USAF Buys American (Finally)

William R. Hawkins
On Thursday, the Department of Defense awarded a $35 billion contract to build 179 new aerial refueling tankers to Boeing. Aerial refueling is the key to America's global power projection capability, but the U. S. Air Force is dependent on tankers that were first deployed when President Dwight Eisenhower was in office. This contract is the first installment on a plan to replace the entire fleet of 500 KC-135 tankers, based on the venerable but obsolete 707 airliner. The USAF expects to eventually buy 400 new tankers, at an estimated cost of up to $100 billion.

The competition between Boeing and European Aeronautic Defence and Space (parent firm of Airbus) ran for nearly a decade and delayed a program that has been long overdue. The first of the new tankers will not be delivered until 2017.

Many analysts had predicted EADS would win the contract given the behavior of the USAF during the bidding process whose leaders seemed enthralled by the idea of integrating a "global" defense industry. The USAF tried to award the contract to EADS in 2008, but this decision was overturned by the Government Accountability Office (GAO) after Boeing protested that it had not been treated fairly. When EADS' American partner, Northrop Grumman, pulled out of the deal, the European firm was given a deadline extension to revamp its offer so it could stay in the competition.

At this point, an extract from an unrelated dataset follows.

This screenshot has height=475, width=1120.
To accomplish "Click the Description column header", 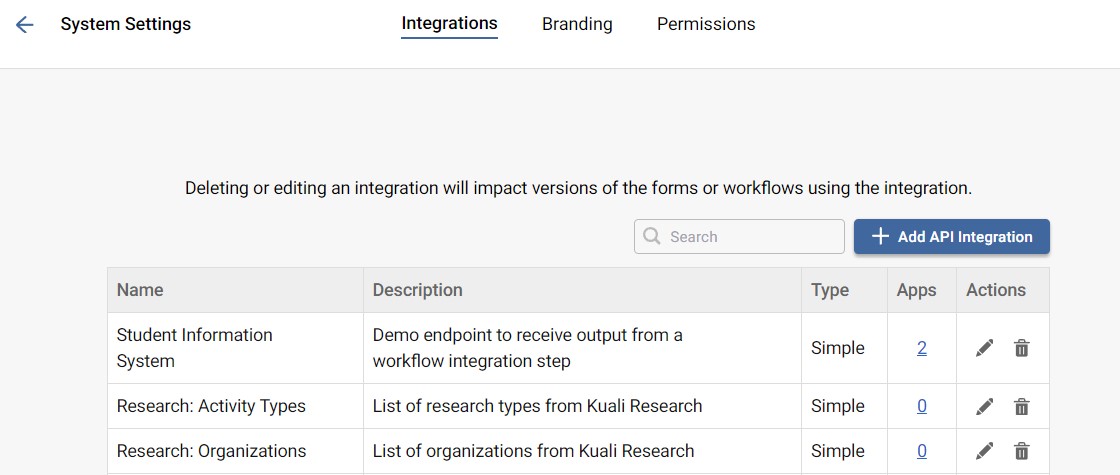I will [418, 290].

The USAF then ignored a ruling by the World Trade Organization that Airbus had engaged in predatory business practices and had received $5.7 billion in illegal subsidies from European governments for the A 330 airliner that would be the basis for its tanker. EADS would also have been granted waivers on import duties on parts shipped from Europe for use in their plane which would have been assembled (but not really built) in Alabama.

Yet, even with all these advantages, Boeing came in with the better aircraft at a better price. The Boeing KC-46A tanker, based on the proven 767 airliner/freighter, is smaller than the Airbus A330. This is a strategic advantage in that it will be able to operate out of far more airfields around the world.  Also, the heavier A330 would have burned more of its own fuel on missions to refuel fighters and bombers, driving up operating costs.

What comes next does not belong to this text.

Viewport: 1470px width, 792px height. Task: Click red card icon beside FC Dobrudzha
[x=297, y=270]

"Boeing was a clear winner," announced Deputy Defense Secretary William J. Lynn III. Considerations in the award, Lynn said, were "warfighting requirements, price and life-cycle costs." A fourth factor should have been given attention as well, maintenance of the U.S. defense industrial base. Though EADS promised to build a plant in the U.S. to assemble its tankers, the key factor in selecting the site was that it be near a deep water port so the parts could be shipped in from European factories where the real production work and best jobs would be located. Thus a site was chosen near Mobile.

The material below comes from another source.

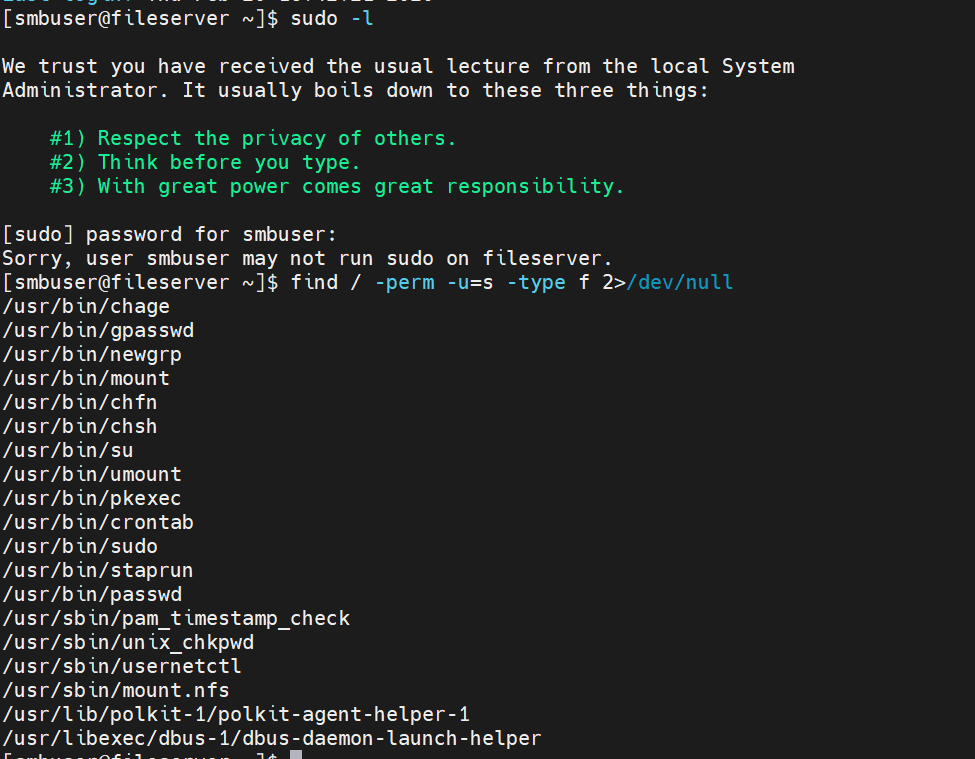Screen dimensions: 975x759
Task: Click the terminal cursor at the last prompt
Action: (296, 755)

While the 50,000 American jobs that will be supported by the Boeing victory are important, the larger defense industrial base issue is about keeping production capabilities in the United States over the long haul. The KC-46A is expected to remain in service for 30-40 years. Can any foreign corporation be depended upon to maintain the U.S. refueling fleet for such an extended period? The European defense industry is in steep decline as continental governments lapse into isolationism. Can anyone predict the changes in politics than could affect cooperation over the coming decades? 

Keeping the capability to build, maintain and operate major military systems within the United States and subject to American control should be a vital strategic consideration. The term "arsenal of democracy" must remain a fundamental concept in national security planning.

 

 

 

 

On Thursday, the Department of Defense awarded a $35 billion contract to build 179 new aerial refueling tankers to Boeing. Aerial refueling is the key to America's global power projection capability, but the U. S. Air Force is dependent on tankers that were first deployed when President Dwight Eisenhower was in office. This contract is the first installment on a plan to replace the entire fleet of 500 KC-135 tankers, based on the venerable but obsolete 707 airliner. The USAF expects to eventually buy 400 new tankers, at an estimated cost of up to $100 billion.

The competition between Boeing and European Aeronautic Defence and Space (parent firm of Airbus) ran for nearly a decade and delayed a program that has been long overdue. The first of the new tankers will not be delivered until 2017.

Many analysts had predicted EADS would win the contract given the behavior of the USAF during the bidding process whose leaders seemed enthralled by the idea of integrating a "global" defense industry. The USAF tried to award the contract to EADS in 2008, but this decision was overturned by the Government Accountability Office (GAO) after Boeing protested that it had not been treated fairly. When EADS' American partner, Northrop Grumman, pulled out of the deal, the European firm was given a deadline extension to revamp its offer so it could stay in the competition.

The USAF then ignored a ruling by the World Trade Organization that Airbus had engaged in predatory business practices and had received $5.7 billion in illegal subsidies from European governments for the A 330 airliner that would be the basis for its tanker. EADS would also have been granted waivers on import duties on parts shipped from Europe for use in their plane which would have been assembled (but not really built) in Alabama.

Yet, even with all these advantages, Boeing came in with the better aircraft at a better price. The Boeing KC-46A tanker, based on the proven 767 airliner/freighter, is smaller than the Airbus A330. This is a strategic advantage in that it will be able to operate out of far more airfields around the world.  Also, the heavier A330 would have burned more of its own fuel on missions to refuel fighters and bombers, driving up operating costs.

"Boeing was a clear winner," announced Deputy Defense Secretary William J. Lynn III. Considerations in the award, Lynn said, were "warfighting requirements, price and life-cycle costs." A fourth factor should have been given attention as well, maintenance of the U.S. defense industrial base. Though EADS promised to build a plant in the U.S. to assemble its tankers, the key factor in selecting the site was that it be near a deep water port so the parts could be shipped in from European factories where the real production work and best jobs would be located. Thus a site was chosen near Mobile.

While the 50,000 American jobs that will be supported by the Boeing victory are important, the larger defense industrial base issue is about keeping production capabilities in the United States over the long haul. The KC-46A is expected to remain in service for 30-40 years. Can any foreign corporation be depended upon to maintain the U.S. refueling fleet for such an extended period? The European defense industry is in steep decline as continental governments lapse into isolationism. Can anyone predict the changes in politics than could affect cooperation over the coming decades? 

Keeping the capability to build, maintain and operate major military systems within the United States and subject to American control should be a vital strategic consideration. The term "arsenal of democracy" must remain a fundamental concept in national security planning.